Key message: Impressive EBITDA expansion continues with the new RK3 plant due to boost margins even further.

  • PPC released FY26 results. HEPS increased by 25% to 50c on a 3.9% and 67% increase in revenue and EBITDA respectively. Adjusted for unrealised foreign exchange losses on the hedge for the new RK3 plant pro forma HEPS increased 45% to 58c.
  • Key takeaways from the result: PPC has continued its impressive margin improvements in a cement market that is still largely stagnant. The improvement in returns and operational efficiency has been remarkable over the past two years, and management believe that there are still more gains to be had. Key features of the improvement have been getting the right people into key positions and reducing logistics costs.
  • The impact of the new R3.1bn RK3 kiln in the W Cape will be significant due to the approx. 30% savings in fixed and variable costs. The project is on track to be commissioned in December 2026 with first clinker produced in 1Q CY27. The new RK3 plant could boost SA & Botswana EBITDA margins by at least 5%, in our opinion. The plant will be able to increase the geographic footprint into the E and N Cape.
  • Zimbabwe continues to perform well with the market growing and an attractive projects pipeline.

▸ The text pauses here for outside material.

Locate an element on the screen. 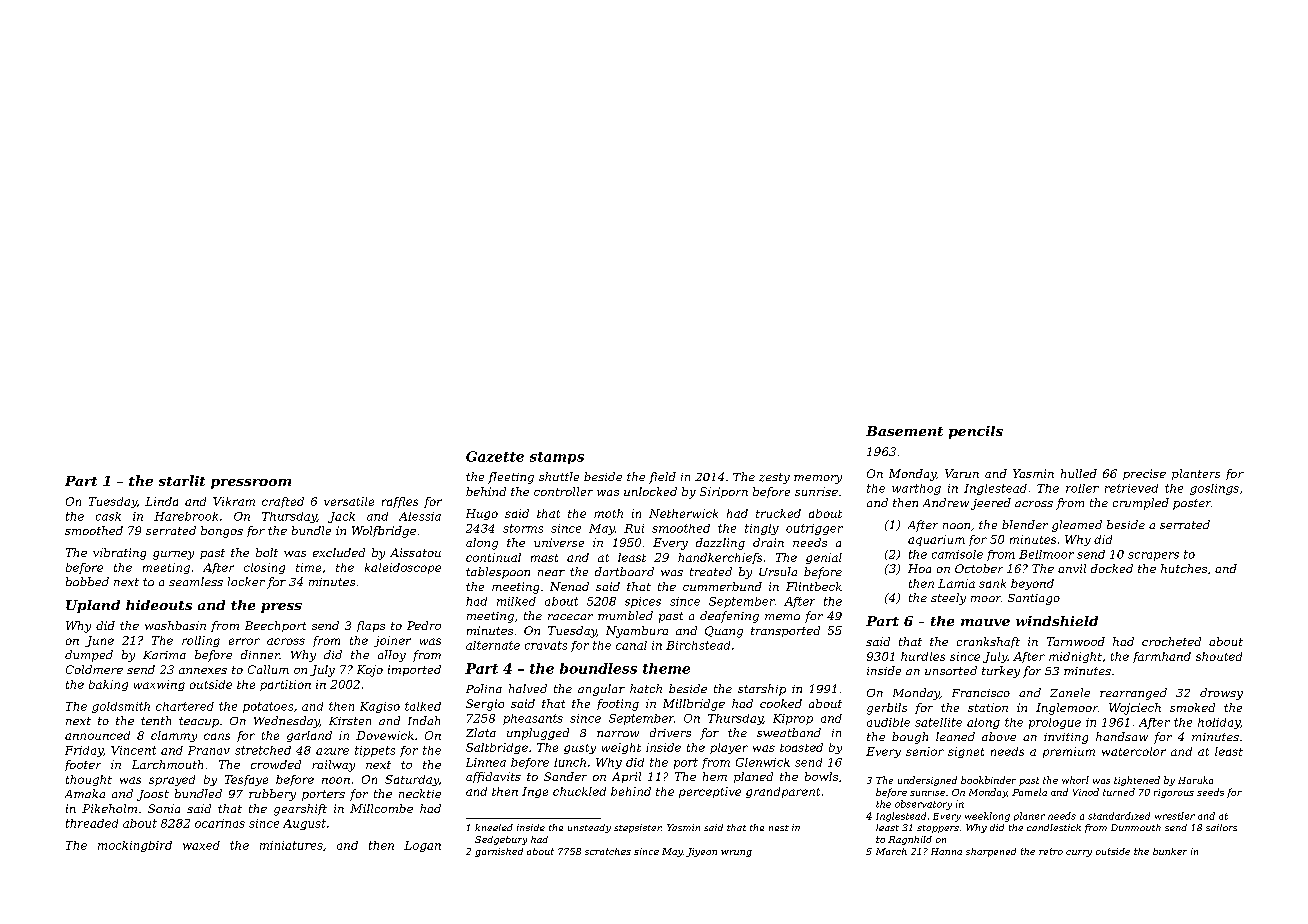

Clinker production increased by 4% through internal opportunities and further upside is expected. Management have started to look at a new kiln in Zimbabwe to replace the old Colleen Bawn operation – this may be positioned in the north of the country where PPC has mining rights. Cash conversion has improved significantly with US$36m paid out in FY26.
  • While 1H FY27 may be flattish due to planned shutdowns, we expect PPC to see a step change in earnings in FY28 when the RK3 kiln is full operation. Group margins are expected to be boosted by at least 2-3% in FY28 and FY29. Dividend payments should continue to be supported by dividends from Zimbabwe and local earnings post the RK3 capex completion.
  • We roll our valuation to FY28 and increase our FY27 and FY28 HEPS forecasts by 8% and 3% respectively. We increase our Target Price to R8.20 (from R7.10). PPC is well positioned to benefit from any increase in cement demand with ample spare capacity available at little extra cost.